Messaggio Da Diego Repetto il Ven 19 Apr 2013, 11:11

Ottobre 1953

Il rapporto con Costanza restava sospeso nel limbo. Ai momenti sereni, per la verità piuttosto rari e di breve durata, seguivano, ineluttabili, lunghi periodi in cui l’astio e il rancore la facevano da padroni. Da una parte lei, incapace di trasmettermi amore materno, dall’altra io, incapace di riceverlo. Erano quasi sempre delle sciocchezze a far nascere discussioni feroci durante le quali immancabilmente finivo per rinfacciarle gli errori e le colpe del passato. Essendo parte in causa e, a mio modo di vedere, parte lesa, il mio punto di vista era del tutto parziale e mancava completamente di obiettività. Mi era impossibile riuscire ad indossare i suoi panni, soprattutto quelli di quando non ancora ventenne era diventata madre ed era rimasta sola quasi contemporaneamente. Le mie frasi erano permeate da una cattiveria gratuita, generata dalle sofferenze che mi avevano afflitto durante l’infanzia.

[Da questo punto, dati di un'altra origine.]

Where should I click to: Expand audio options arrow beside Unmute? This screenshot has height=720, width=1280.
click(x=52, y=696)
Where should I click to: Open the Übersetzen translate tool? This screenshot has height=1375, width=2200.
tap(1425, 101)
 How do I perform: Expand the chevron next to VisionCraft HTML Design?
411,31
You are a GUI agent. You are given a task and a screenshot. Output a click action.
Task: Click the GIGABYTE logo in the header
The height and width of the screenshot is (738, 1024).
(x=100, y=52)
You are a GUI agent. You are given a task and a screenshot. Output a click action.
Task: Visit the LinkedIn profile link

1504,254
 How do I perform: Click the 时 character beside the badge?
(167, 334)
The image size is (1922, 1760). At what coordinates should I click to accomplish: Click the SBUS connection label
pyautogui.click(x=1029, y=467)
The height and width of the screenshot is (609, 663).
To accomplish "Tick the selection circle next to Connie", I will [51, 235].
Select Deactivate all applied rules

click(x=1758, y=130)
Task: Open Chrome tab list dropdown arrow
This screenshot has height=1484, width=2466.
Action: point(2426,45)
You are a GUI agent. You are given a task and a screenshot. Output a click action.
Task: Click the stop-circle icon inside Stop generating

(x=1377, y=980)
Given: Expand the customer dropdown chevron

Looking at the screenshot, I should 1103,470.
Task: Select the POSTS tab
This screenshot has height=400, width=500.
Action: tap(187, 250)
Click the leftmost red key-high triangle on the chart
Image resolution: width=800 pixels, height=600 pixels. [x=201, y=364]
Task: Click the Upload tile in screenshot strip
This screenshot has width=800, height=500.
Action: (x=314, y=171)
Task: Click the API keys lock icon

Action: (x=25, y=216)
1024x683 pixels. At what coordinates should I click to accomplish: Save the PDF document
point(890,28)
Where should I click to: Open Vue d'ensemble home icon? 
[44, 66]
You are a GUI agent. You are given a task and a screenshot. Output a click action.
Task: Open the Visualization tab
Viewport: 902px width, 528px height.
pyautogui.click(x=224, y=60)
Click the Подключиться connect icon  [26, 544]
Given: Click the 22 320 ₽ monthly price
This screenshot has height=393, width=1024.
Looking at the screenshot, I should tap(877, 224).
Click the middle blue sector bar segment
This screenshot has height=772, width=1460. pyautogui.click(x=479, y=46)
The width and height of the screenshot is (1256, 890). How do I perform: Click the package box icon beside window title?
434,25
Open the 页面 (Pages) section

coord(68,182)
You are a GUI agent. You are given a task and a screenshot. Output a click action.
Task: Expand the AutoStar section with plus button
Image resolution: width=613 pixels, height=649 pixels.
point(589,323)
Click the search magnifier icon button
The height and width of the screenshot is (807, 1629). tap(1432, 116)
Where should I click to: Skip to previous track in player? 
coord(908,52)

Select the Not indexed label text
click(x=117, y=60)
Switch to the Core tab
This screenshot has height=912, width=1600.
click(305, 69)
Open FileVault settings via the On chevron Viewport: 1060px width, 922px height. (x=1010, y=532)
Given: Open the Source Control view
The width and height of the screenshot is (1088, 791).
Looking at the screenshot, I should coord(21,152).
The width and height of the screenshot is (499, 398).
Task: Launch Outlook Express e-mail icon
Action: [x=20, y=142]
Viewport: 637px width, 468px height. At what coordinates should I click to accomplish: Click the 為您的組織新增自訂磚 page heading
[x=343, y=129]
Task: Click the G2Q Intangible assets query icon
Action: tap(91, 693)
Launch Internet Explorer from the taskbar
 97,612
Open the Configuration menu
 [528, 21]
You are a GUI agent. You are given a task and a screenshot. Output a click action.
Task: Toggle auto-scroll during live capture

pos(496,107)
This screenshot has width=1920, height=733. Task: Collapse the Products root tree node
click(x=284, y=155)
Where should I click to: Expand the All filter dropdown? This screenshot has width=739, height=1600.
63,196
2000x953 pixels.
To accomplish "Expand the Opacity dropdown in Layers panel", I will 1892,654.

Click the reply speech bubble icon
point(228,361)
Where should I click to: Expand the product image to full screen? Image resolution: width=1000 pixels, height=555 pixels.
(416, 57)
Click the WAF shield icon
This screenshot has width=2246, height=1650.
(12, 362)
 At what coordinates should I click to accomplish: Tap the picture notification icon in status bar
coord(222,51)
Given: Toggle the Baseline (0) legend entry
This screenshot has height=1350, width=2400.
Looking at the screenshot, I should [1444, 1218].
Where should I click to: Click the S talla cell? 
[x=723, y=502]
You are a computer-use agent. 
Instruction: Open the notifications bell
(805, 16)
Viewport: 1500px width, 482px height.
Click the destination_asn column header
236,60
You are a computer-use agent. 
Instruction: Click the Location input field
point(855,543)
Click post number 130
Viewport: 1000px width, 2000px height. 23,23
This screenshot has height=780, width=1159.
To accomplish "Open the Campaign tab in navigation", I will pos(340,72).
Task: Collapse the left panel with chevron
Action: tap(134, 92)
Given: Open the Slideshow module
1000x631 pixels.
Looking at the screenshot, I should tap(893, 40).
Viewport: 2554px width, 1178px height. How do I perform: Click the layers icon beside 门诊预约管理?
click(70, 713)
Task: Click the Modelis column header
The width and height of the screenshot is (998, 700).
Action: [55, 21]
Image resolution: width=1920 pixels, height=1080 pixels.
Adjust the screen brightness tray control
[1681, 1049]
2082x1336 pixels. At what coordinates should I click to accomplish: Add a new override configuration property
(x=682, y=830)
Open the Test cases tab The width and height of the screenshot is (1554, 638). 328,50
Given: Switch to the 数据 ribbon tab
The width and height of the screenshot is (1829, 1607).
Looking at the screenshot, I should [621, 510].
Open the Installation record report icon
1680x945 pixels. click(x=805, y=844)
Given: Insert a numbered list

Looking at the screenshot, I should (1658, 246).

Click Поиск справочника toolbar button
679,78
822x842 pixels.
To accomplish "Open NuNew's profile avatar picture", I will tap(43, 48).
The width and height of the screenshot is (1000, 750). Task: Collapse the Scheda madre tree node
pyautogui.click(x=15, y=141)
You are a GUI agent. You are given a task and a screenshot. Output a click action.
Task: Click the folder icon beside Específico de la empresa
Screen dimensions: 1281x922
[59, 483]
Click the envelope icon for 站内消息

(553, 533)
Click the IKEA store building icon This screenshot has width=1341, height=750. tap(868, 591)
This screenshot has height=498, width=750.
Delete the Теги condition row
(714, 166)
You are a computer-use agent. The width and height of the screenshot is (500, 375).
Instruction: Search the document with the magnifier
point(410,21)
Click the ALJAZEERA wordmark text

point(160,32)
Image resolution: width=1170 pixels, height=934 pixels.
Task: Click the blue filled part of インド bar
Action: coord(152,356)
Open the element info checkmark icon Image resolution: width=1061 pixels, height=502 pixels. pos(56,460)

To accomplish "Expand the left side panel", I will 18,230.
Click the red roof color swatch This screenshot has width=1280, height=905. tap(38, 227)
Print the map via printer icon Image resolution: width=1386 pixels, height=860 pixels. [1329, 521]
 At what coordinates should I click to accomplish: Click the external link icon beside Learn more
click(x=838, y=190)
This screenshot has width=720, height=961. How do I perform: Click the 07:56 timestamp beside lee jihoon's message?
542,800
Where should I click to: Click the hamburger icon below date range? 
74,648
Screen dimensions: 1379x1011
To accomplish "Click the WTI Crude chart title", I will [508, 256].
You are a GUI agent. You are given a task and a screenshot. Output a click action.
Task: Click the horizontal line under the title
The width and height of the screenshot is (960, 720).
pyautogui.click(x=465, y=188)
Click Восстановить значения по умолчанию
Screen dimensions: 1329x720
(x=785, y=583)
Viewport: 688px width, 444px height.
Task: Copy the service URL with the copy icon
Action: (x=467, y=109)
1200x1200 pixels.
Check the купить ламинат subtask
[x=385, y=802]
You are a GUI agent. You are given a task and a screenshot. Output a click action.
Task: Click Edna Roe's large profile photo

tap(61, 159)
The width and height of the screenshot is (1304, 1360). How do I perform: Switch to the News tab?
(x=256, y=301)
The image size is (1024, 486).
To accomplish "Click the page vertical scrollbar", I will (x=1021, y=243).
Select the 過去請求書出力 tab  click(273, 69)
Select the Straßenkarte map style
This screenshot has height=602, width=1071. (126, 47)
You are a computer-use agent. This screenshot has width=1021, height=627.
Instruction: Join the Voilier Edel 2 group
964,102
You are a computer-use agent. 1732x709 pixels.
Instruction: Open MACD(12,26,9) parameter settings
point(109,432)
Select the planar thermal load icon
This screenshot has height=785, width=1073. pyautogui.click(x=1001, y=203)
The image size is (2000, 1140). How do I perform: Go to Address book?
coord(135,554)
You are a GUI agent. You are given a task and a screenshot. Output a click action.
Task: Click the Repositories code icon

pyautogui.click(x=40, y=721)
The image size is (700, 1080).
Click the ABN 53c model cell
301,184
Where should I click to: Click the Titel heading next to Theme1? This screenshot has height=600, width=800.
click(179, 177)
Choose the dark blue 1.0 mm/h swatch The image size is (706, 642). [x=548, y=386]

A volte, ripensando a quel periodo, mi sentivo pervaso da una rabbia cieca che avevo bisogno di sfogare contro qualcuno e mia madre era il perfetto e logico capro espiatorio. E unico, dato che mi era ormai impossibile, se mai avessi voluto, rinfacciare a mio padre di avermi fatto crescere senza una madre e di avermi affidato alla tanto odiata tutrice. Quando ritornavamo per l’ennesima volta a discutere dei miei primi mesi di vita, i miei rimproveri erano taglienti, i miei giudizi categorici, insindacabili, come quelli di coloro che sono convinti di essere dalla parte della ragione e non vengono sfiorati nemmeno lontanamente dal sospetto che la realtà spesso è più complessa di come appare e in alcuni casi la ragione non sta da un solo lato della barricata, e così il torto.
A nulla valse la decisione di riconoscermi e, almeno da un punto di vista burocratico, colmare così una lacuna nella quale ogni tanto rischiavo di perdermi. Sul mio documento non appariva più l’orrenda dicitura “figlio di n.n.”, ciononostante non riuscivo a perdonarle i quindici anni di ritardo.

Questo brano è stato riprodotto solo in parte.